Sono i Comuni del sud quelli che hanno il primato negativo per trasparenza dei beni confiscati: a sostenerlo è Libera contro le mafie per la quale in testa in termini negativi ci sono i Comuni del Sud Italia, comprese le isole, con ben 392 comuni che non pubblicano l'elenco dei beni confiscati e informazioni sul loro sito, segue il Nord Italia con 213 comuni e il Centro con 65 comuni che non pubblicano dati.

A livello regionale tra le più "virtuose" coloro che raggiungono o superano il 50% dei comuni che pubblicano elenco c'è la Basilicata con il 67% dei comuni che pubblicano elenco, le Marche con il 60%, Emilia Romagna e Liguria con il 50% dei comuni e Lazio che con il 49% si avvicina di molto.

Tra le regioni meno trasparenti segnaliamo Umbria, dove solo il 14% dei comuni pubblicano elenco, Trentino Alto Adige (25%), Abruzzo (26%), Sardegna (27%) Toscana e Veneto (31%), Lombardia (32%) Campania (34%).

Un approfondimento è stato fatto sulla modalità di pubblicazione dell'elenco, da cui dipende in maniera sostanziale la qualità dei dati messi a disposizione. Il formato aperto consente infatti una fruibilità totale da parte dei cittadini e di chiunque voglia utilizzarli e appare l'unico a rispondere con coerenza alle disposizioni di legge sul tema della trasparenza.

La ricerca ha evidenziato in maniera evidente come la logica degli open data sia ancora estranea alla stragrande maggioranza degli enti monitorati.

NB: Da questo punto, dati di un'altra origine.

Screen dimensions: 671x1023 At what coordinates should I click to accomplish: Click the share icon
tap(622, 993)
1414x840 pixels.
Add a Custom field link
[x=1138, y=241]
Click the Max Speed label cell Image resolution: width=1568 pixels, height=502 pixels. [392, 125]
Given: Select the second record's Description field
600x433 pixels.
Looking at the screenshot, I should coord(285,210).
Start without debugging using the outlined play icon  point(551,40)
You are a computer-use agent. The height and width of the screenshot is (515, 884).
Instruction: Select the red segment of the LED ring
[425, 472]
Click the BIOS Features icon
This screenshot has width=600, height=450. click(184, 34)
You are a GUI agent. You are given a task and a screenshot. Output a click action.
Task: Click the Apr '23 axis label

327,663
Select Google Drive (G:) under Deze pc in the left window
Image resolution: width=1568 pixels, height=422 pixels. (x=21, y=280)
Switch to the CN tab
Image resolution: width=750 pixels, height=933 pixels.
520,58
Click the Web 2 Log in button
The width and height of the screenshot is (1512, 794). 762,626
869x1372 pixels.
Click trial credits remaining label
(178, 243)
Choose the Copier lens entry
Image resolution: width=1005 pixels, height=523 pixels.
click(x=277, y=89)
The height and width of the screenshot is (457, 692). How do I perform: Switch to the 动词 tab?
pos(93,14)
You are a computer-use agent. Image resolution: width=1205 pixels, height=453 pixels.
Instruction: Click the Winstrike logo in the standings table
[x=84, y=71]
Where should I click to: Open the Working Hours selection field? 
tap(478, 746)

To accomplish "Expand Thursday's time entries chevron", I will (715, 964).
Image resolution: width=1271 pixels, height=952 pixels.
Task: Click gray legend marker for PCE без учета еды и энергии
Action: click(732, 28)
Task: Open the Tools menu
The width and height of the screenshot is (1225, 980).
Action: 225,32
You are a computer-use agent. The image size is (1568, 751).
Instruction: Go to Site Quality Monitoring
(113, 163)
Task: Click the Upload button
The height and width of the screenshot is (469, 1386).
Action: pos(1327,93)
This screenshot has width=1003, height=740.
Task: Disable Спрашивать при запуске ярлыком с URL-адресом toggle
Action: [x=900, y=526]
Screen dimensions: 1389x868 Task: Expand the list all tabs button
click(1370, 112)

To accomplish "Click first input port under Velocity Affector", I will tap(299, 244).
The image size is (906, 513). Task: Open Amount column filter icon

Solo il 14% dei Comuni (56 in totale) presenta il formato aperto che consente infatti una fruibilità totale da parte dei cittadini.

"Il report - commenta Davide Pati, vicepresidente nazionale di Libera - analizza l'operato dei comuni e ad essi si rivolge: sono loro gli enti più prossimi al territorio e il primo fronte per l'esercizio della cittadinanza; potenziare le loro effettive capacità di restituzione alla collettività del patrimonio sottratto alla criminalità non va inteso solo come l'adempimento di un onere amministrativo, ma come un'opportunità di "buon governo" del territorio".

Il Report di Libera (il monitoraggio ha avuto inizio nel mese di maggio 2020 e si è chiuso il 31 ottobre 2020) vuole accendere una luce sulla carente trasparenza e mancata pubblicazione dei dati dei comuni italiani in merito ai dati sui beni confiscati che insistono nei loro territori perché sono proprio i comuni ad avere la più diffusa responsabilità di promuovere il riutilizzo dei patrimoni. Eppure, proprio a livello comunale le potenzialità della "filiera della confisca" sono tuttora dense di ostacoli, criticità ed esitazioni.

La ricerca analizza nello specifico le modalità di pubblicazione degli elenchi anche su scala regionale. Sui 406 Comuni che hanno pubblicato l'elenco, è stato costruito un ranking: su una scala da 0 a 100 la media è pari a 49.11 punti.

La fotografia regionale restituisce un quadro generale di grande criticità. Sono 11 le regioni che sono al di sotto della media regionale e "rimandate" sulla modalità delle pubblicazioni: Abruzzo, Basilicata, Campania, Emilia Romagna, Lazio, Sicilia, Umbria, con valori che variano da una media 42 a 48. Bocciate Sardegna, Molise, Friuli Venezia Giulia e Valle d'Aosta.